• [Exercise task 1]:
Answer these questions from the passage on domer assemblies for drawn and ironed containers, one line each:
(a) Which U.S. patent uses air bags for shock absorption for both the center domer pad and the annular forming element?
(b) Which U.S. patent discloses spring-biasing mechanisms for the center domer element and the annular domer element?
(c) In the domer assembly of the present invention, which two elements does the punch cooperate with?
• [Exercise task 2]:
Summarize the passage on domer assemblies for drawn and ironed containers in two sentences.
• [Exercise task 3]:
Carry on the passage on domer assemblies for drawn and ironed containers from where it stops.

Thus, one of the more recent proposals for the end wall configuration of the container consists of forming an arcuate annular portion depending from the end wall to a small flattened portion which defines the lower end of the container and then into an upwardly-directed annular portion which ends in a central upwardly-directed dome. This type of end wall configuration is disclosed in the above U.S. Ser. No. 426,888, and the container incorporating such end has received a remarkable degree of commercial acceptance.
However, as the thickness of the stock material decreases, the problem of wrinkling the container shell wall becomes more acute, particularly when attempting to produce the more elaborate configurations in the end wall.
In order to produce the more elaborate configuration of end wall of container shells with thinner metal, such as discussed above, more elaborate equipment is necessary to prevent wrinkling of the metal during the reforming process. Thus, the above-mentioned U.S. Pat. No. 3,771,345, which discloses a center domer element surrounded by an annular element, has both elements maintained in a predetermined position through a pair of piston and cylinder arrangements wherein air is introduced to apply the desired forces to the container shell in cooperation with the punch to reform the end wall. Another example of a domer assembly which has previously been used is disclosed in U.S. Pat. No. 3,730,383, wherein a fixed domer element is surrounded by a movable annular element that is biased through an air cylinder, and U.S. Pat. No. 4,289,014 where air bags are used for shock absorption for both the center domer pad and the annular forming element.
In addition to the above, other types of biasing mechanisms, such as spring-biasing mechanisms, have been proposed for a center domer element and the annular domer element, such as disclosed in U.S. Pat. No. 3,967,482. However, the forces applied in utilizing the spring assembly concept do not lend itself to uniform and equal application of forces around the entire perimeter of the container during the reformation of the end wall, which may result in wrinkles, making the container unuseable.
Thus, while numerous types of domer assemblies have been proposed and have been utilized on a commercial basis, manufacturers of drawn and ironed containers are constantly striving the enhance the machinery for forming such drawn and ironed containers so that it will be more reliable, can easily be maintained and can also be changed to change the configurations of the container end walls, if desired.
According to the present invention, a unique domer assembly has been developed which is capable of producing substantially wrinkle-free reformed end walls in drawn and ironed containers using minimum thickness of stock material that has heretofore not been possible. The domer assembly, in cooperation with a conventional punch of a drawing and ironing machine, is designed such that the forming elements can easily be removed and replaced without disassembly of the entire unit.
More specifically, the domer assembly of the present invention is designed for use with an ironing machine having a punch reciprocable along a path on the frame of the ironing machine which cooperates with the domer to reform the end wall of a container shell. The punch cooperates with a center domer element and an annular forming element which are resiliently biased to a first position and are movable from said first position in response to forces applied by the movement of the punch to absorb the shock loads developed during the can manufacturing operation and also to insure that there is uniform conformity of the end wall of the container shell with the domer and the punch without any wrinkles.

• [Supplied data]:

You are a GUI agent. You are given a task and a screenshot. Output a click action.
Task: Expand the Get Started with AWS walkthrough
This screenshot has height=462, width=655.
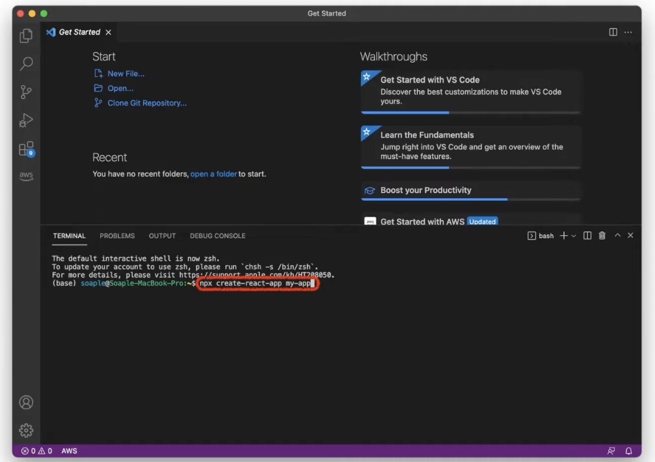[x=425, y=221]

• [Final result 1]:
(a) U.S. Pat. No. 4,289,014
(b) U.S. Pat. No. 3,967,482
(c) A center domer element and an annular forming element

• [Final result 2]:
As stock material becomes thinner, wrinkling of the container shell wall becomes more acute, and earlier domer assemblies have relied on air cylinders, air bags or springs, although spring biasing does not apply forces uniformly around the perimeter of the container. The present invention offers a domer assembly that works with a conventional punch to produce substantially wrinkle-free reformed end walls from minimum-thickness stock, and its forming elements can be removed and replaced without disassembling the entire unit.

• [Final result 3]:
In the embodiment disclosed, the center domer element is mounted on a post that extends through a tubular column which forms part of the base or frame and the post has an enlarged pad or surface on the opposite end thereof that is located within a sealed chamber defined in the base or frame. The sealed chamber is adapted to receive pressurized pneumatic fluid, such as air, to act as a shock-absorbing member, as will be described later.
The doming element is likewise biased to a first position through a pneumatic pressurized fluid source that cooperates with a pair of axially-spaced annular pistons which surround the tubular column and have adjacent ends in engagement with each other, while one end of one piston is engageable with the annular forming element, preferably through a plurality of circumferentially-spaced pins. More specifically, the biasing means comprise first and second axially-spaced annular pistons that are located in separate chambers with the second piston having an annular flange surrounding the support column that has a free end which is engageable with the first piston so that the two pistons move as a unit and are separately enclosed in sealed chambers. Thus, large forces can be developed in a very confined space.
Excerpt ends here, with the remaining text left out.